Throughout the years after Independence, the Haitian people have had to continue their struggle against foreign intervention and repressive economic relations with major powers. It is to be remembered that the United States invaded Haiti in the early 20th century and occupied the country for almost 20 years. Since that time the US has always sought to impose undemocratic arrangements on the Haitian people. France, on the other hand, demanded that Haiti pay “compensation” for winning the war against slavery ! This “debt” became an onerous burden on the newly independent nation.
It is therefore extremely disturbing to witness both the US and France interfering once again in the affairs of Haiti and imposing their settlement on the Haitian people. It was totally wrong for the US, France and Canada to determine that President Aristide was “unfit to govern”. Only the Haitian people could have decided that.
It is also very clear that the US “set up” Caricom in that the agreed position for a resolution of the crisis was unilaterally altered by the US to the effect that a precondition for any United Nations or multilateral peace keeping intervention was for President Aristide to leave office. Having pressured President Aristide out of office the US is now agreeing to a multilateral military intervention. This is really a sham since the US and Canada, and perhaps France, already have sent troops into Haiti.

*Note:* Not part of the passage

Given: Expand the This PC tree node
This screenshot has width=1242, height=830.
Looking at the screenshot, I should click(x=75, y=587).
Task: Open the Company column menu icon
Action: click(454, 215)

Any Caricom involvement at this stage would only seek to legitimize a fait accompli by the US. Caricom therefore ought not now to be involved in any military intervention - peace-keeping or otherwise, unless this is under the direct auspices of the United Nations and with a command that excludes the US, France and Canada.
The OWTU is of the view that only a democratic, political solution can achieve long lasting peace and development in Haiti. This solution can only be arrived at through a process of dialogue by the Haitian people and only the Haitian people. Any involvement of external forces or governments in that dialogue will not only invalidate the process, it will be an attack on the sovereignty of Haiti, which sovereignty the Haitian people value dearly given their unique struggle for independence.
Seek to have the United Nations organize a peace-keeping force
Caricom should therefore seek to have the United Nations organize a peace-keeping force under its direct jurisdiction and excluding any command by the US, Canada and France. This peace-keeping force should have as its only role the prevention of violence and the eventual disarming of all groups in Haiti. All the Haitian political (not military or paramilitary) forces, including the Lavalas movement of President Aristide, should then seek to establish, by consensus a transition government which would facilitate a process of very broad-based and inclusive national dialogue towards solutions for the economic, social, political and environmental problems of their country. The UN, with Caricom, playing a key role should then support those solutions with whatever material, financial and technical assistance is requested.
We call on Caricom Heads who will meet in Emergency Session tomorrow, Tuesday 2nd, to consider our proposals and to ensure that we do not simply act in a manner that gives legitimacy to the US interests.